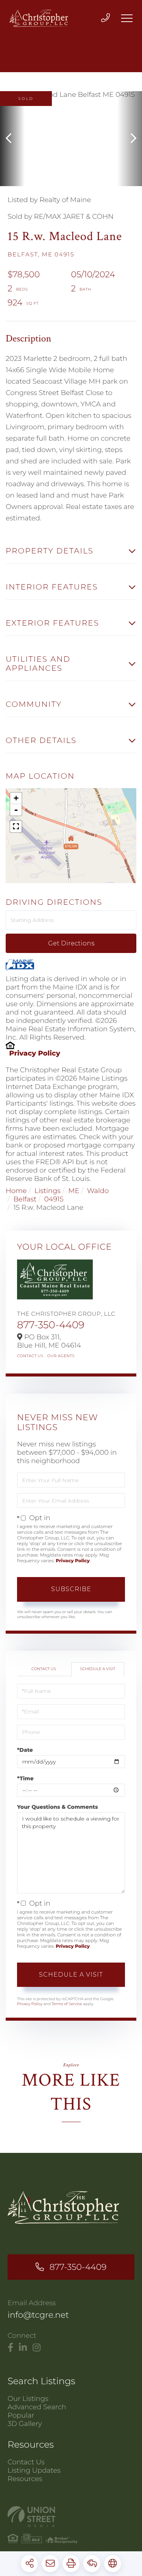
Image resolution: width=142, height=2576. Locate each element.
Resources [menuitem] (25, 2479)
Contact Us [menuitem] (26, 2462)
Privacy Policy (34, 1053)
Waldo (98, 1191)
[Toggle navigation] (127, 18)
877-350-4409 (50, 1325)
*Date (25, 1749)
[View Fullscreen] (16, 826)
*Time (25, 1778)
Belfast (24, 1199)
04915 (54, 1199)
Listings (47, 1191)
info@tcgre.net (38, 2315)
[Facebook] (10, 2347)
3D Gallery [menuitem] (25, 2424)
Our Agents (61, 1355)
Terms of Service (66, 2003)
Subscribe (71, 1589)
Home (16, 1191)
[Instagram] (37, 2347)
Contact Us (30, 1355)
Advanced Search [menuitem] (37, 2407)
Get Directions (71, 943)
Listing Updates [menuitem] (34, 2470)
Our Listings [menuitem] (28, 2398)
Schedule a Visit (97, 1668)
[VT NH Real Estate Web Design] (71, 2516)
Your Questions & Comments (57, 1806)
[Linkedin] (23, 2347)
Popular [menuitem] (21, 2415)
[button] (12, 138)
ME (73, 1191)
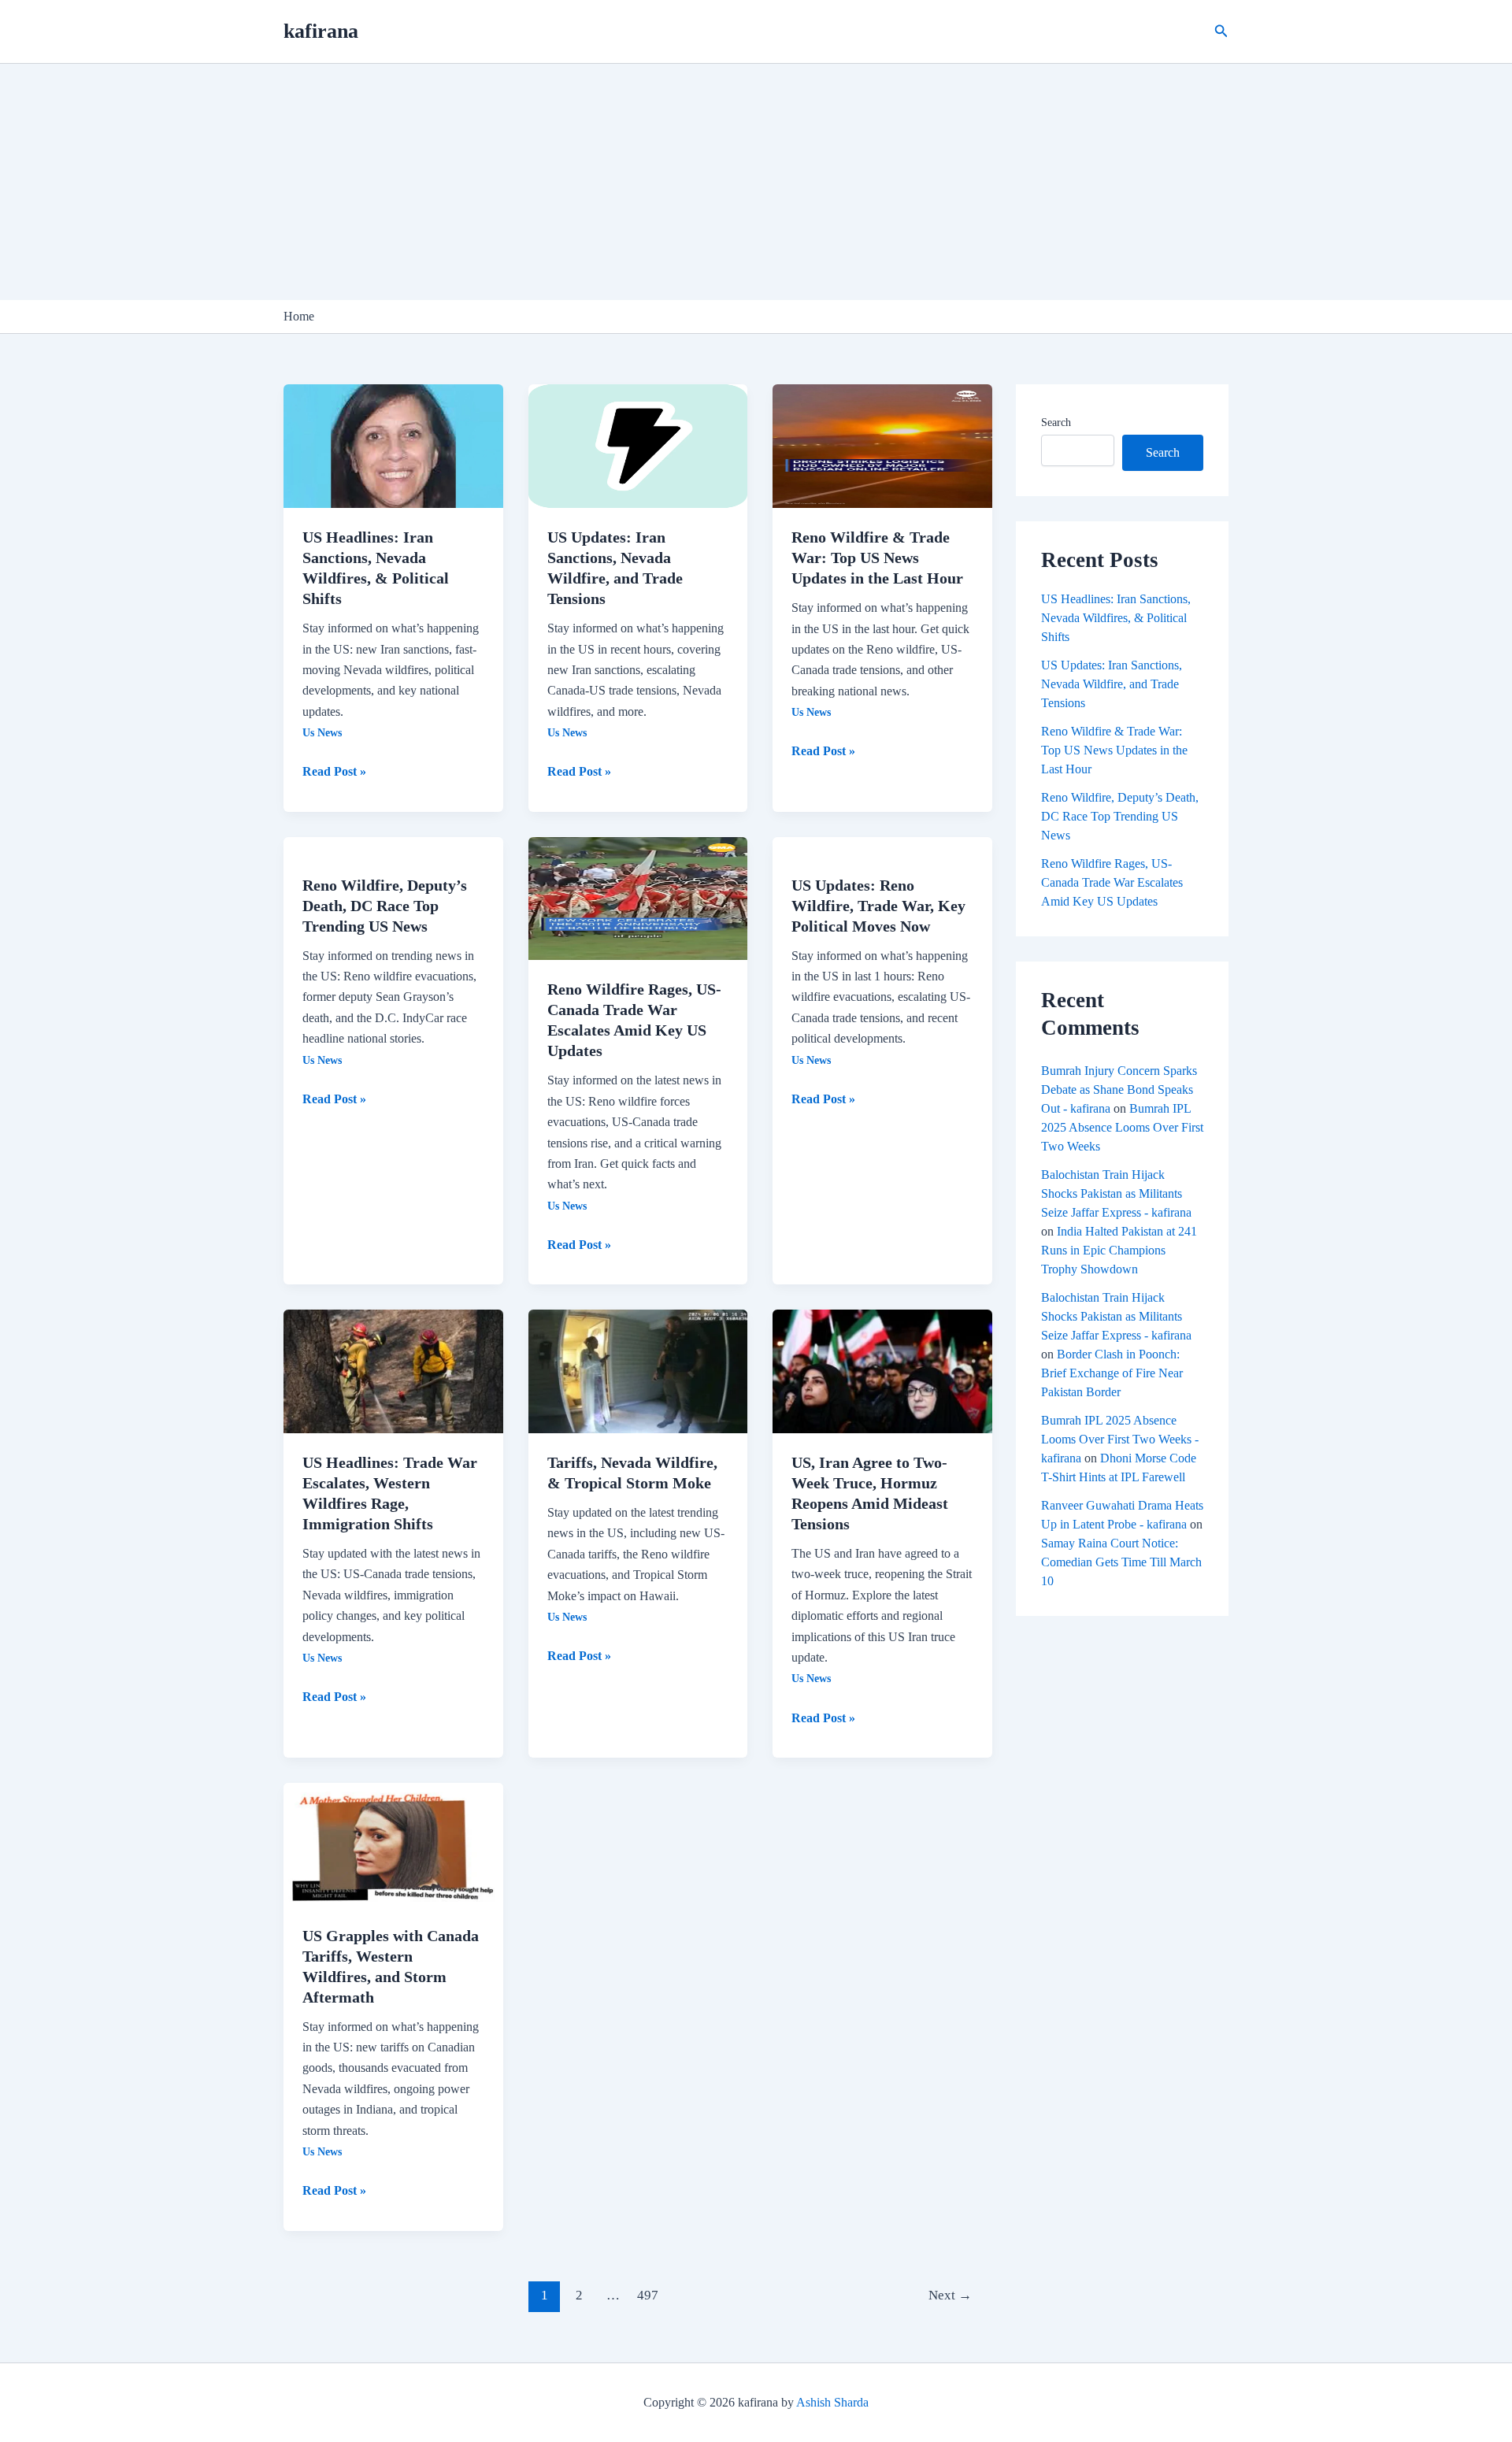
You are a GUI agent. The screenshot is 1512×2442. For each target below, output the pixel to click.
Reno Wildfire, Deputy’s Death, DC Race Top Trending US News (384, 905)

++++++++++

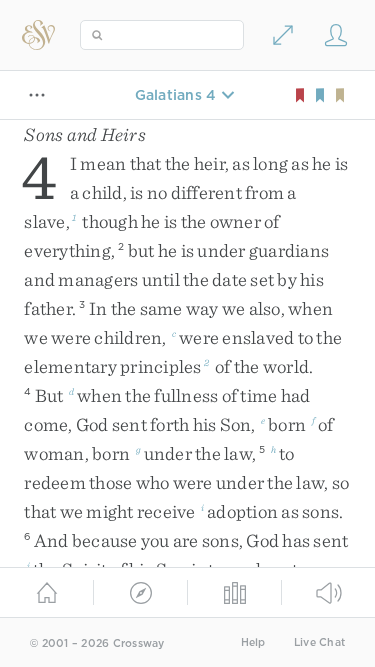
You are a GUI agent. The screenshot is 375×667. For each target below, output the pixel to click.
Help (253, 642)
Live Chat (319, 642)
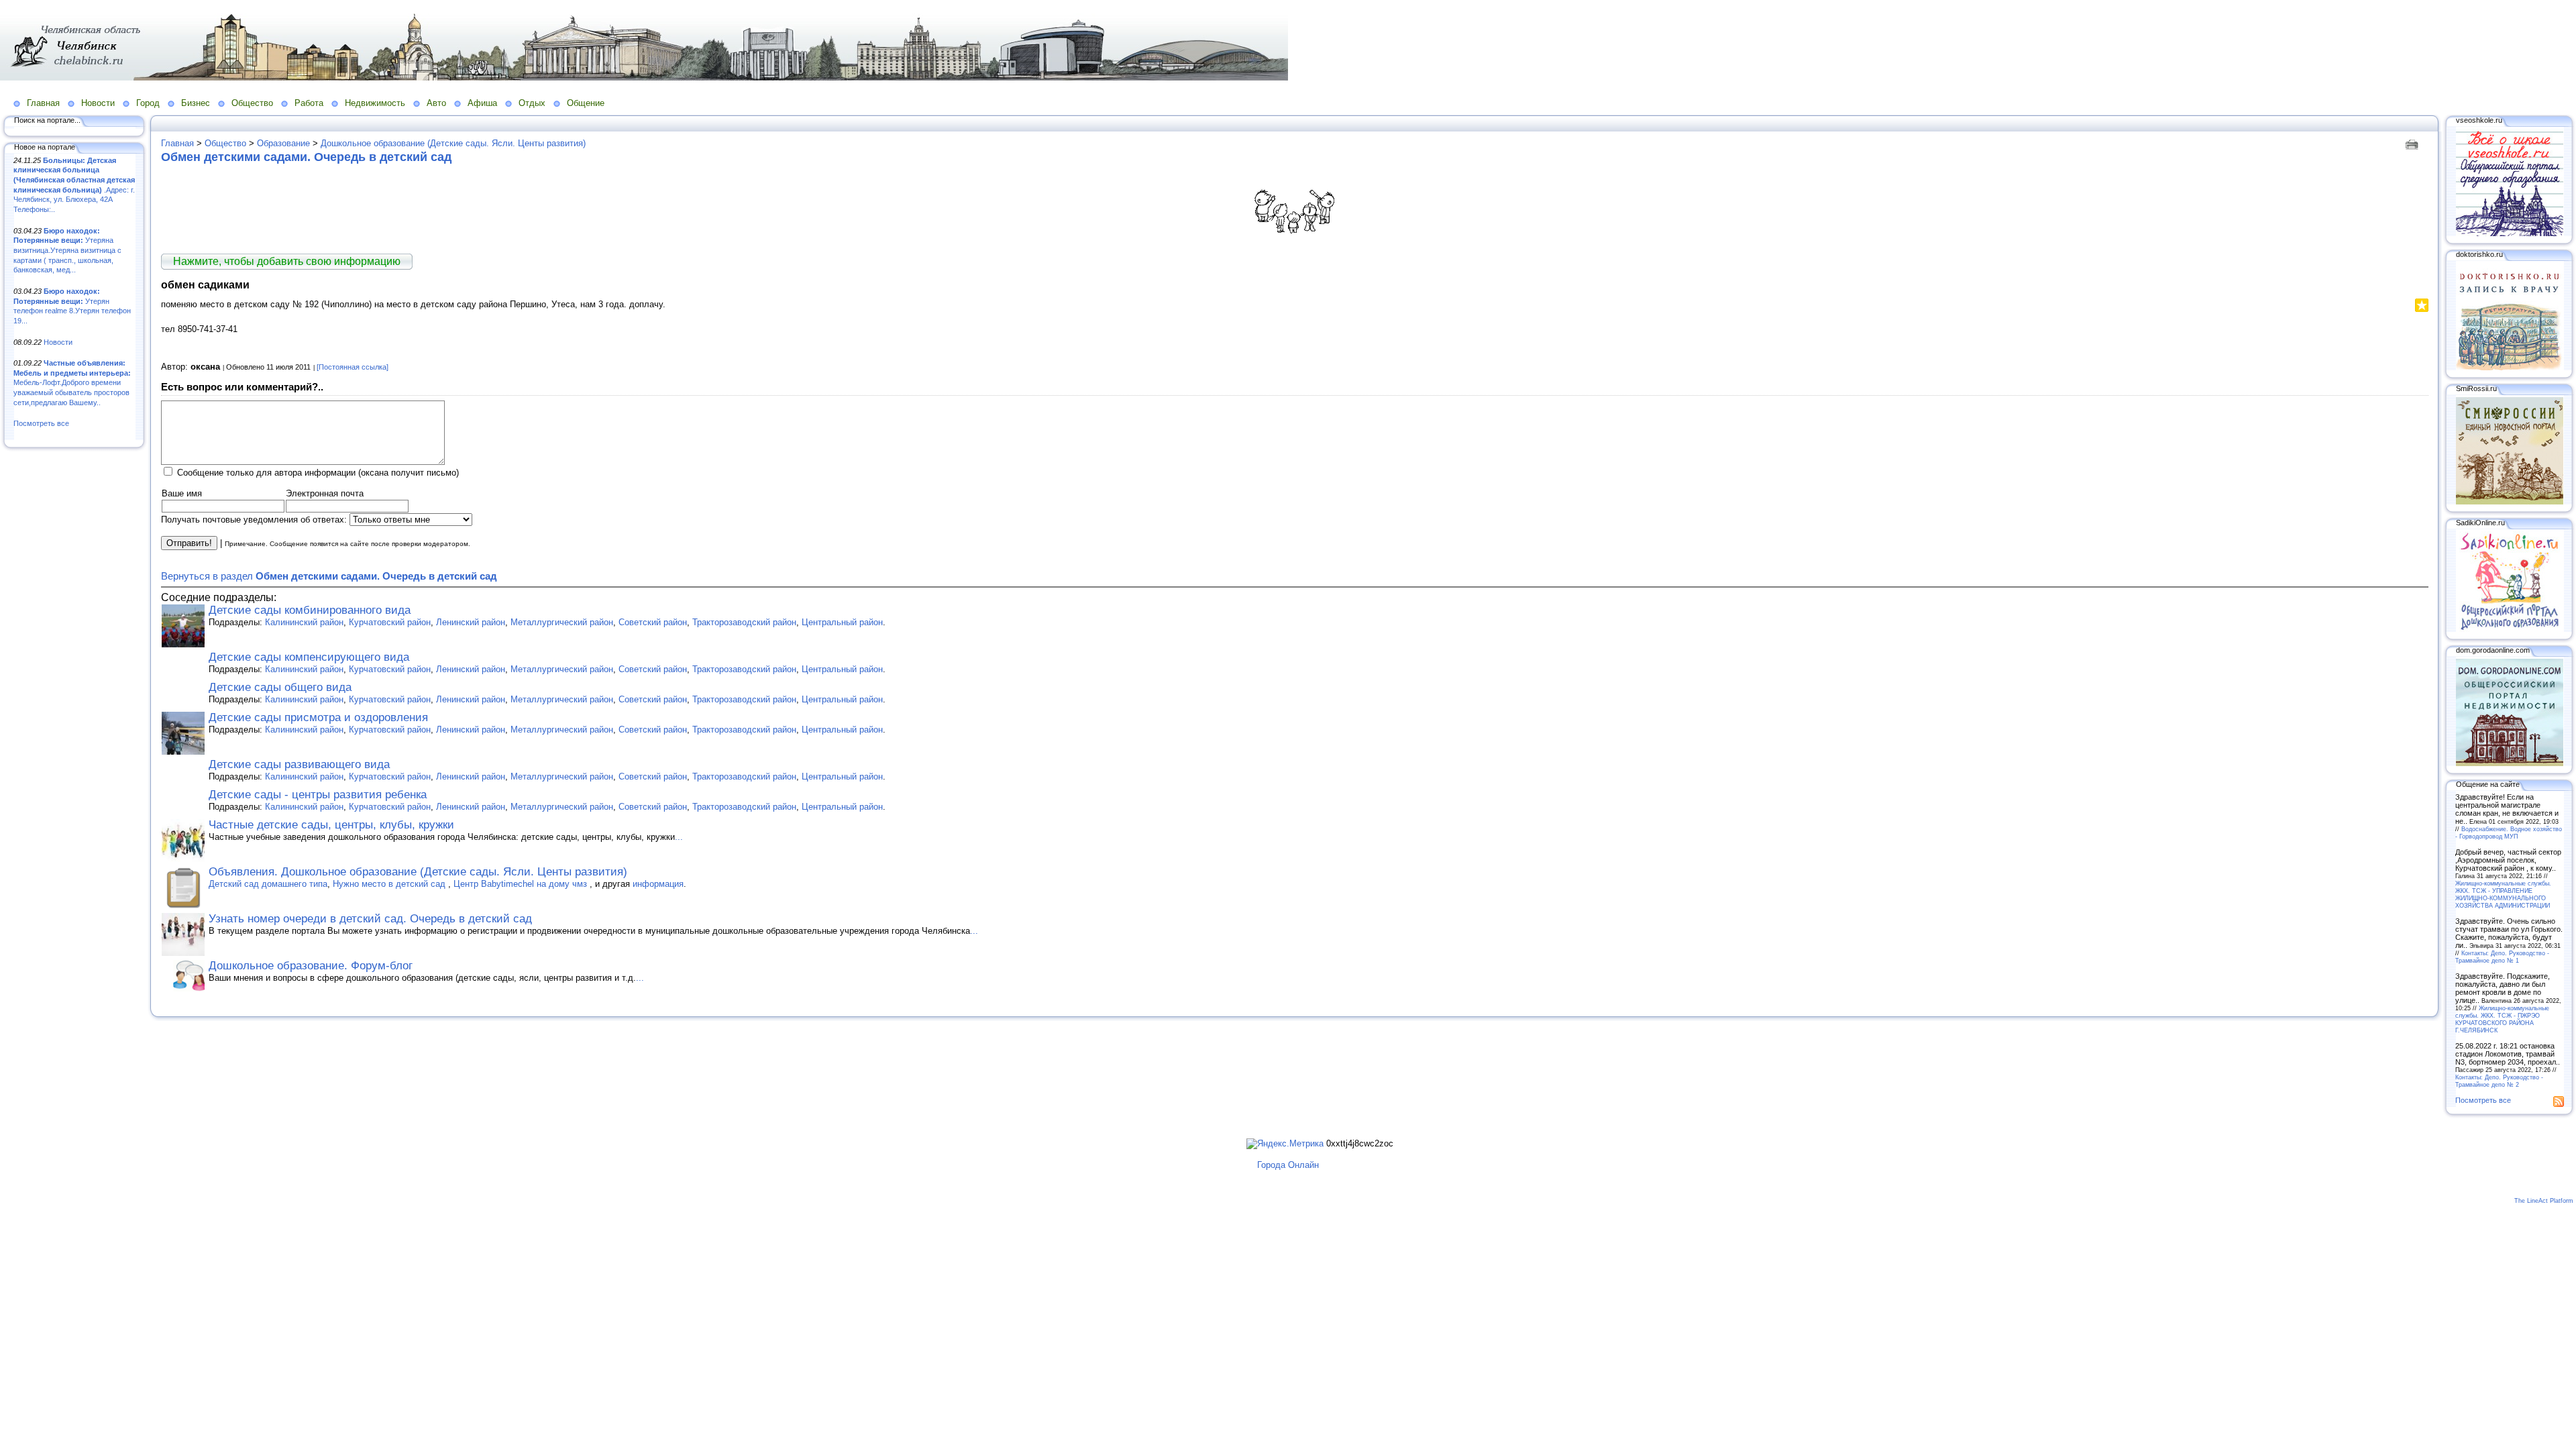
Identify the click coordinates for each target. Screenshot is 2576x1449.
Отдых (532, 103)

++++++++++

• **WHAT YOU HAVE TO DO**: Your answer must be the lines above from the one holding "877-350-4409 (50, 1325)" up to and including the one holding "You are a GUI agent. The screenshot is 1512×2442.", exact and with no pictures.

• **SOLUTION FOR THIS PROBLEM**:
877-350-4409 (50, 1325)
*Date (25, 1749)
[View Fullscreen] (16, 826)
*Time (25, 1778)
Belfast (24, 1199)
04915 (54, 1199)
Listings (47, 1191)
info@tcgre.net (38, 2315)
[Facebook] (10, 2347)
3D Gallery [menuitem] (25, 2424)
Our Agents (61, 1355)
Terms of Service (66, 2003)
Subscribe (71, 1589)
Home (16, 1191)
[Instagram] (37, 2347)
Contact Us (30, 1355)
Advanced Search [menuitem] (37, 2407)
Get Directions (71, 943)
Listing Updates [menuitem] (34, 2470)
Our Listings [menuitem] (28, 2398)
Schedule a Visit (97, 1668)
[VT NH Real Estate Web Design] (71, 2516)
Your Questions & Comments (57, 1806)
[Linkedin] (23, 2347)
Popular [menuitem] (21, 2415)
[button] (12, 138)
ME (73, 1191)
You are a GUI agent. The screenshot is 1512×2442. For each target below, output the pixel to click.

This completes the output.